Diver Tavish Campbell shared his video of the red fish effluent gushing into the Pacific from a Campbell River processing plant with CTV News. The resulting story got the federal government's attention. The environment minister is sending an inspector to the plant identified as Brown’s Bay Packing Company, which processes Atlantic farmed salmon for overseas buyers.

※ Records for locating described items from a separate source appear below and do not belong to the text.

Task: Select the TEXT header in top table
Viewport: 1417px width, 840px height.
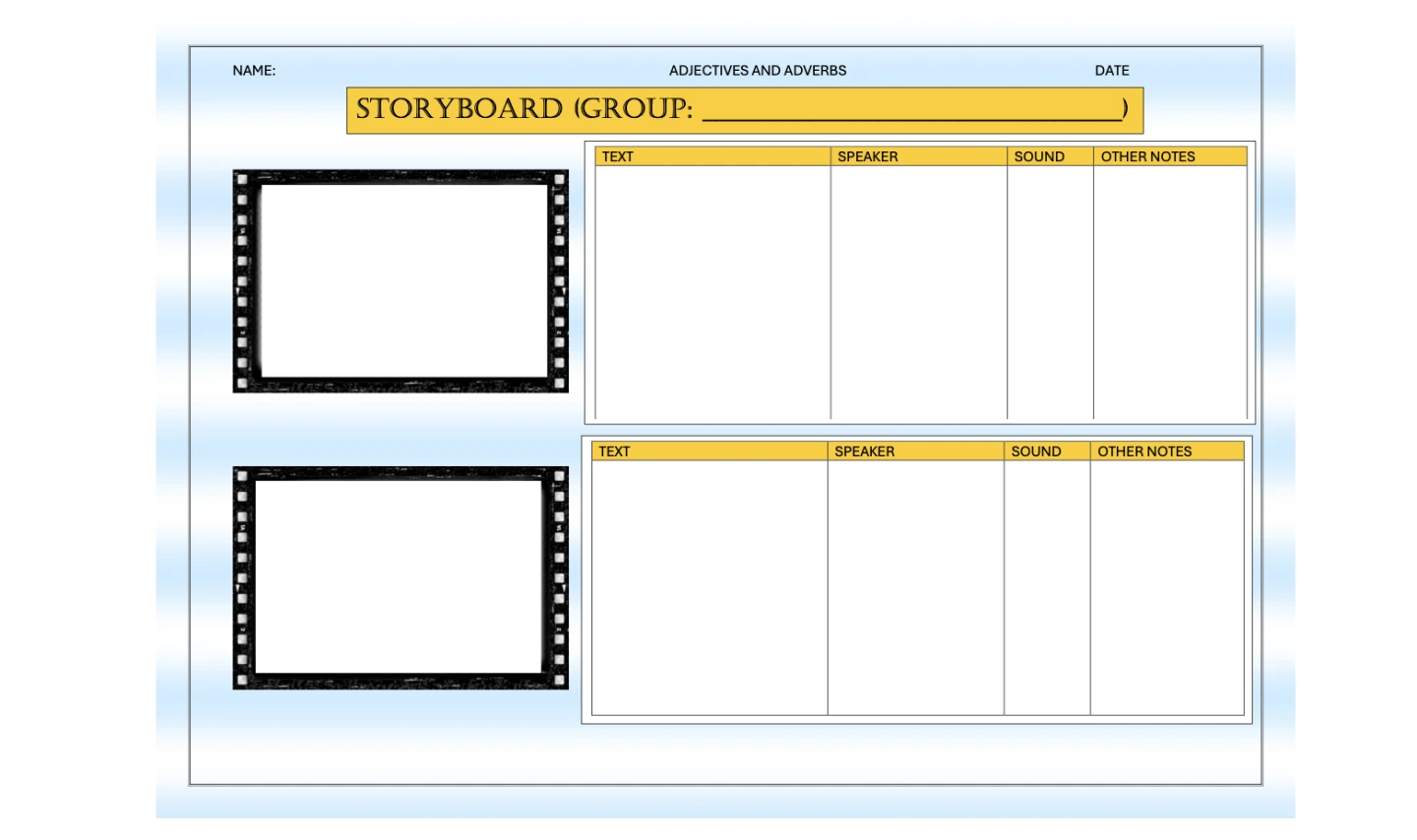Action: 618,156
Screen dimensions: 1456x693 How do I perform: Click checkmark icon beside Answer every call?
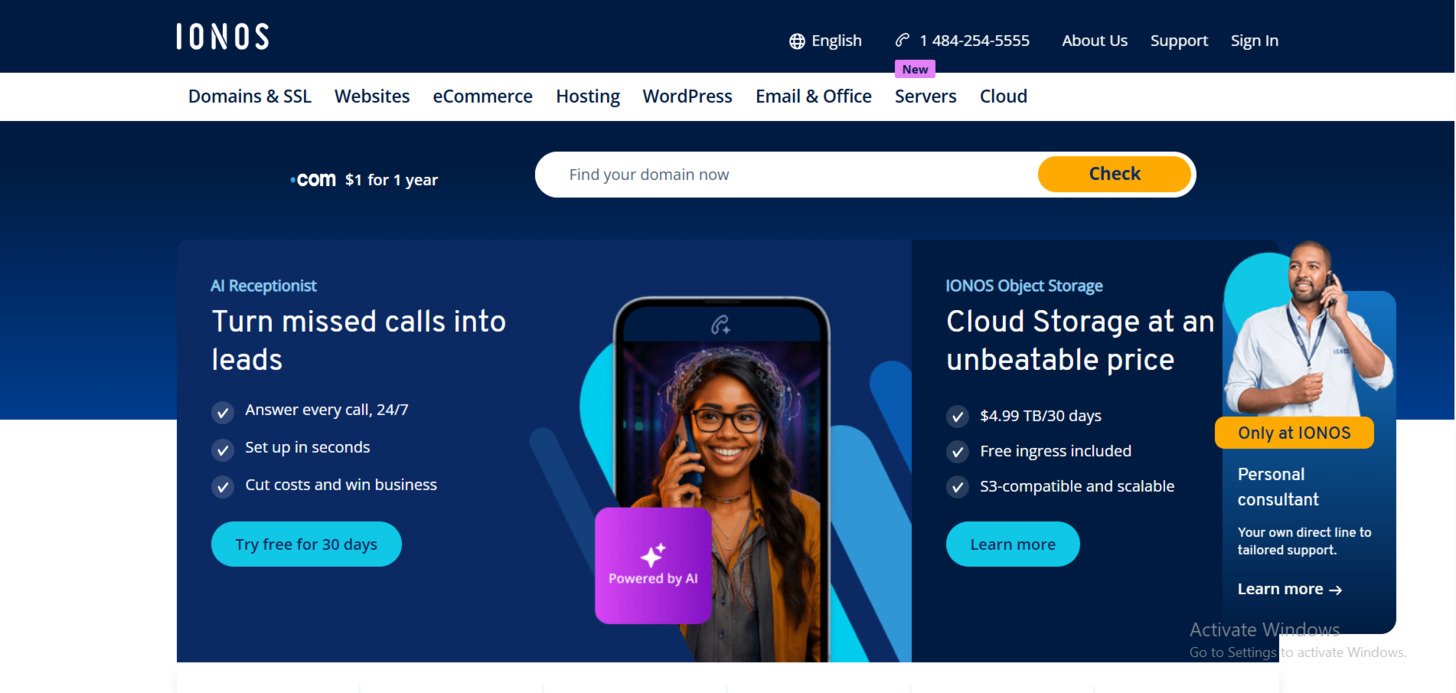pyautogui.click(x=222, y=412)
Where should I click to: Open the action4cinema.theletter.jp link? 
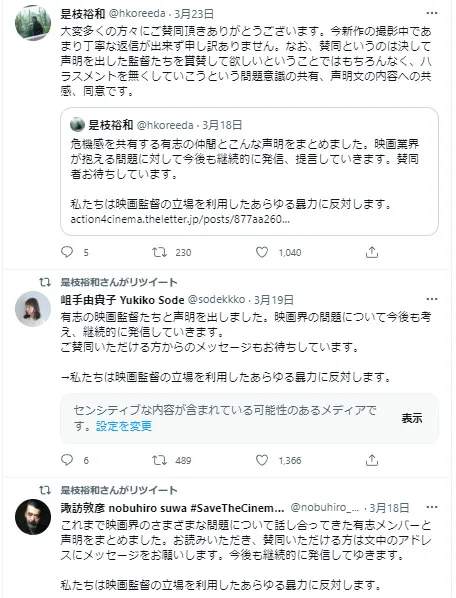coord(180,219)
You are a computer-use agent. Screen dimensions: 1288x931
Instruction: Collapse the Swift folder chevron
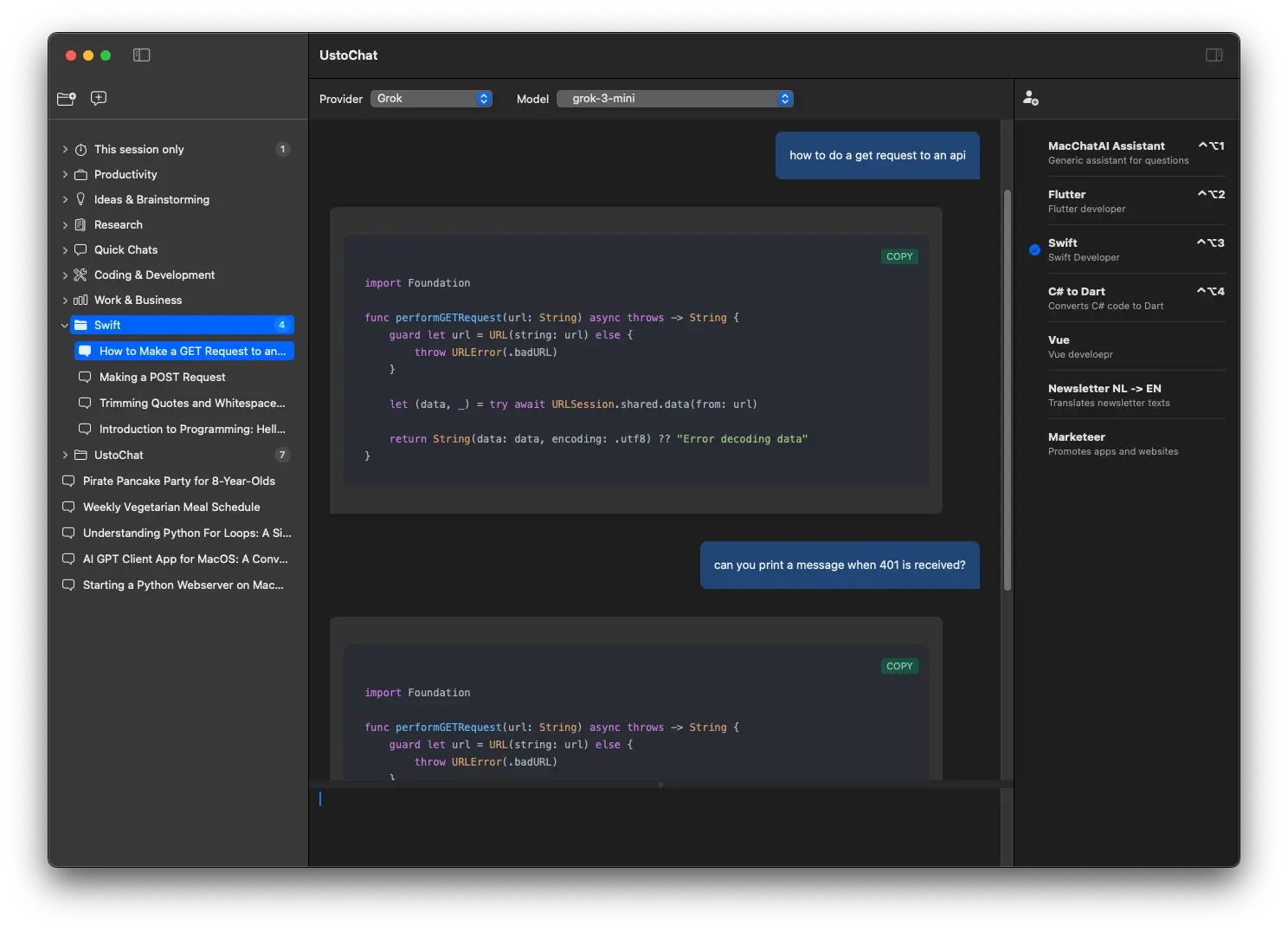[x=65, y=326]
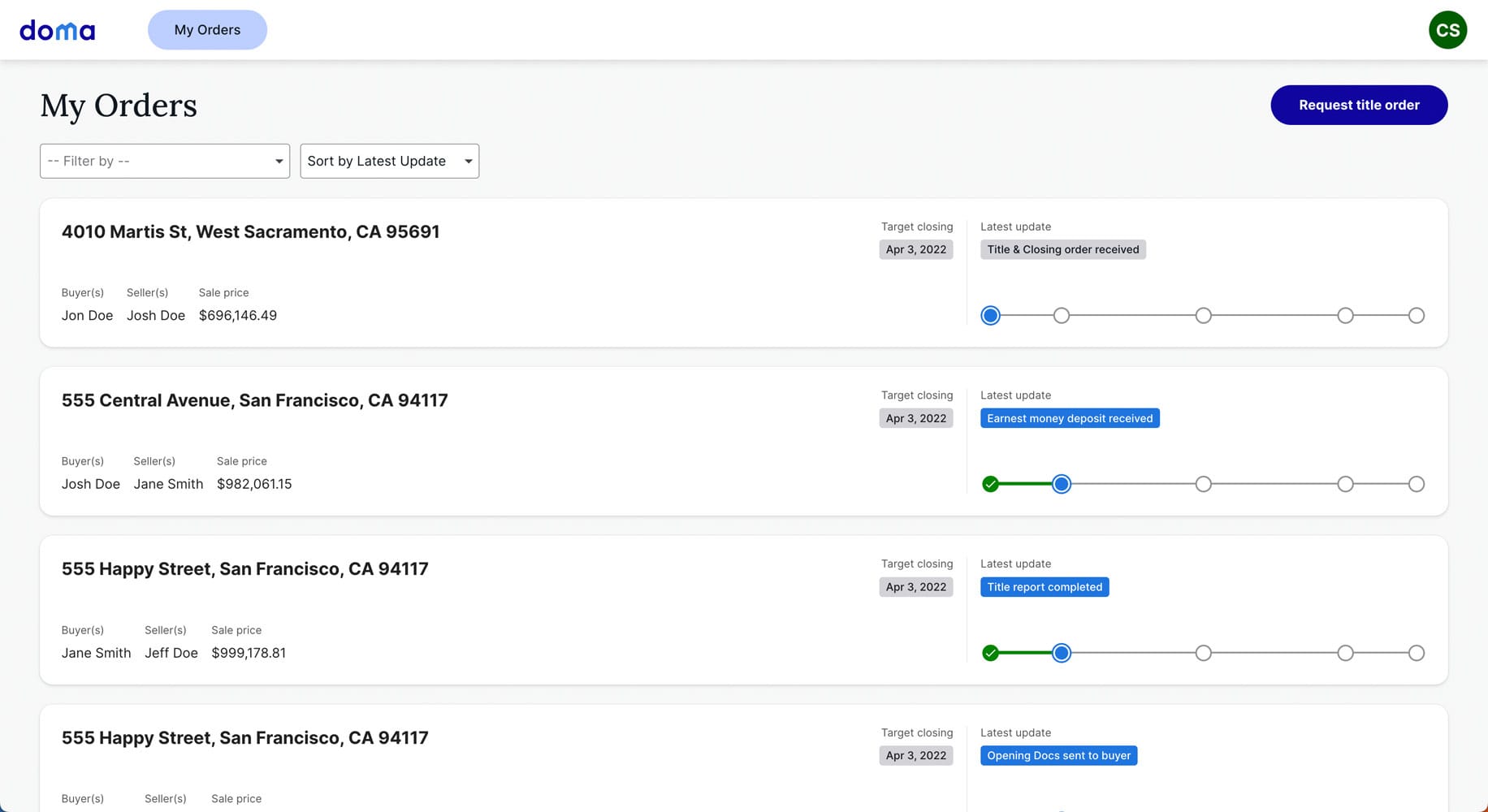Open 555 Central Avenue, San Francisco order
The image size is (1488, 812).
254,400
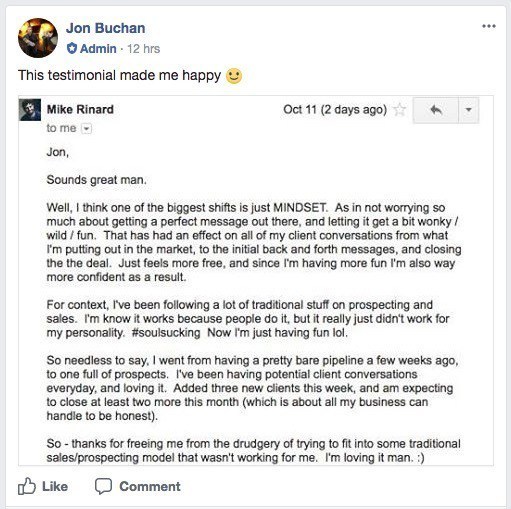
Task: Click Mike Rinard's email avatar
Action: [30, 110]
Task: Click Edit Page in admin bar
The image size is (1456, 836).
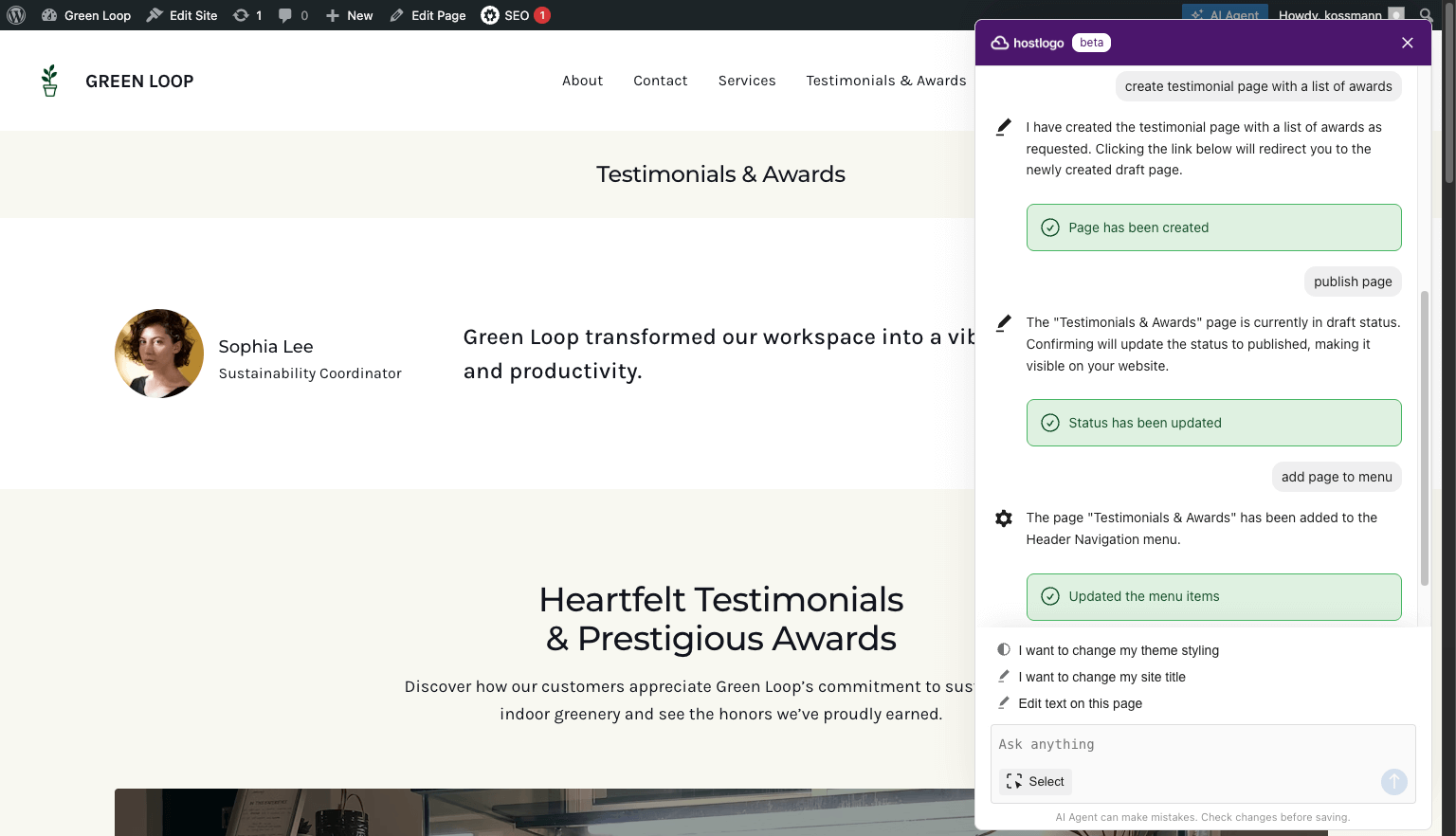Action: coord(428,15)
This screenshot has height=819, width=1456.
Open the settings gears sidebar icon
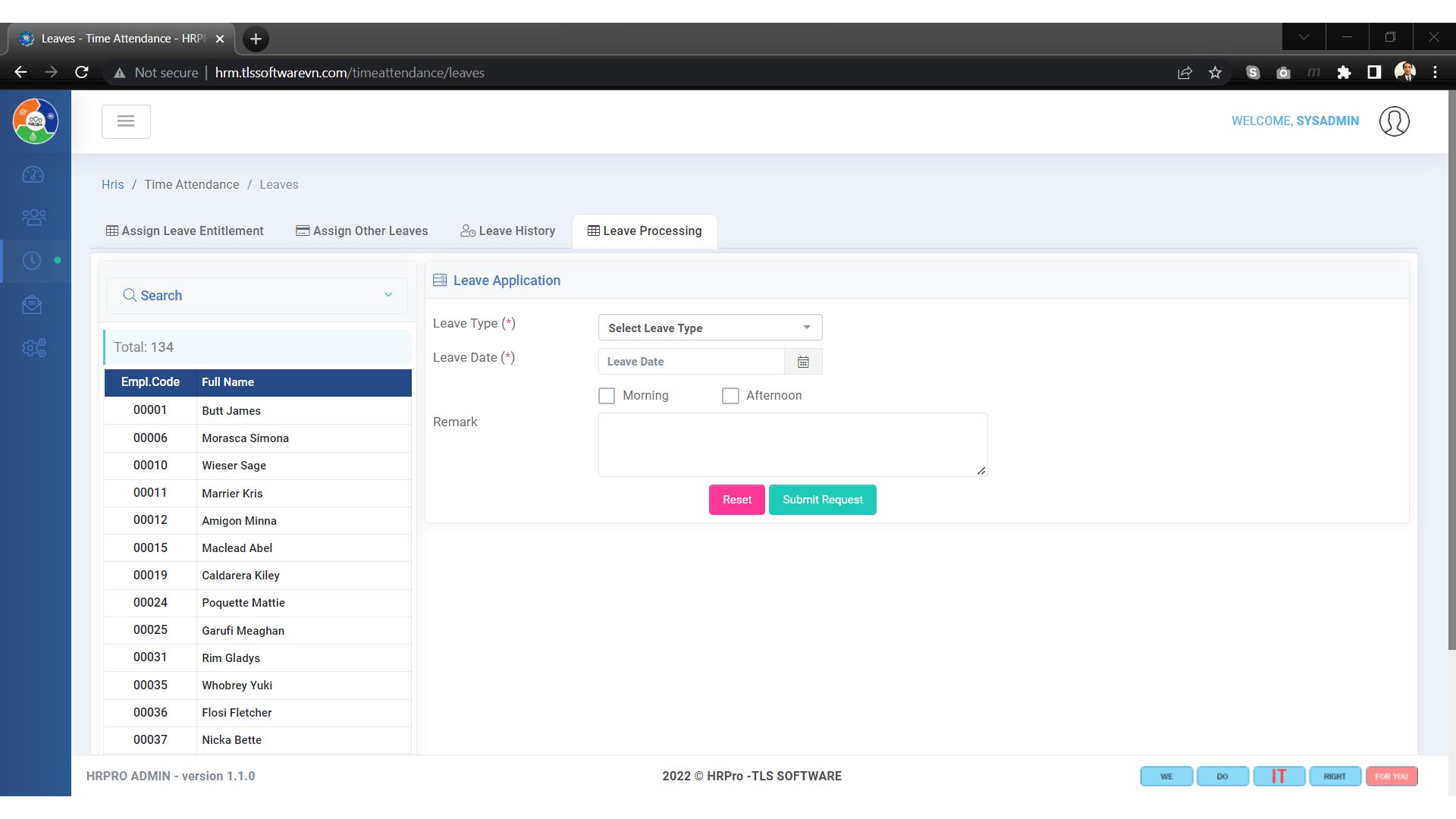pyautogui.click(x=33, y=348)
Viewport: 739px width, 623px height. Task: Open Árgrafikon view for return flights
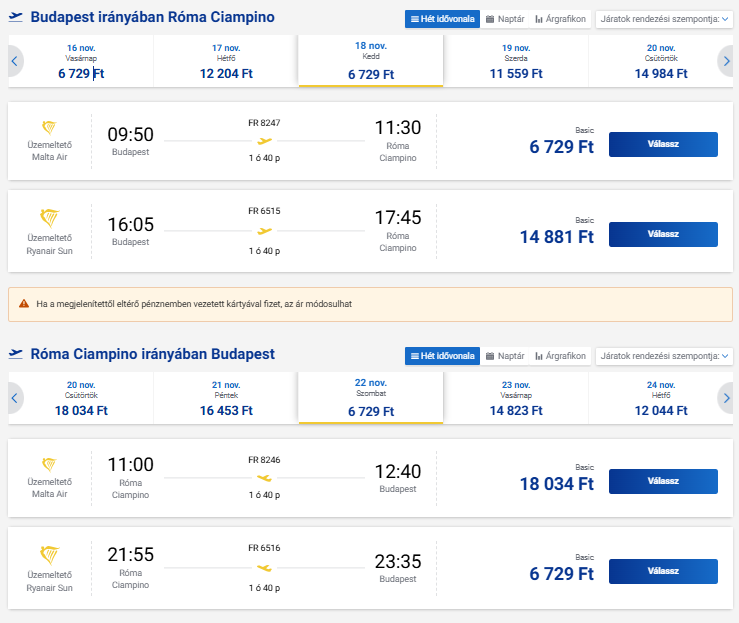coord(560,356)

The virus, Piscine Orthoreovirus or PVR, is believed to infect 80% of all farmed salmon in the province. It's also associated to a potentially fatal disease in fish, Heart and Skeletal Muscle Inflammation (HSMI), that causes heart lesions and hemorrhaging.
BC Green MLA Sonia Furtsentau says the discovery is alarming because wild salmon stocks are in peril, and there are 109 fish processing plants along BC's coast.
"Well I think it points to a wider problem. And I certainly would like to see an inspection of all the fish processing plants on the coast, and a general review to make sure that the practises that are happening at these plants are not putting the wild salmon in danger."
The diver also filmed a second pipe spewing bloodwater off of Tofino.
Furstenau says it concerns her that the monitoring of industrial activity in B.C. is falling to citizens, instead of government.
Meantime a spokesman for the farmed salmon industry maintains members follow the highest waste treatment standards, and plan to conduct their own review of fish plants.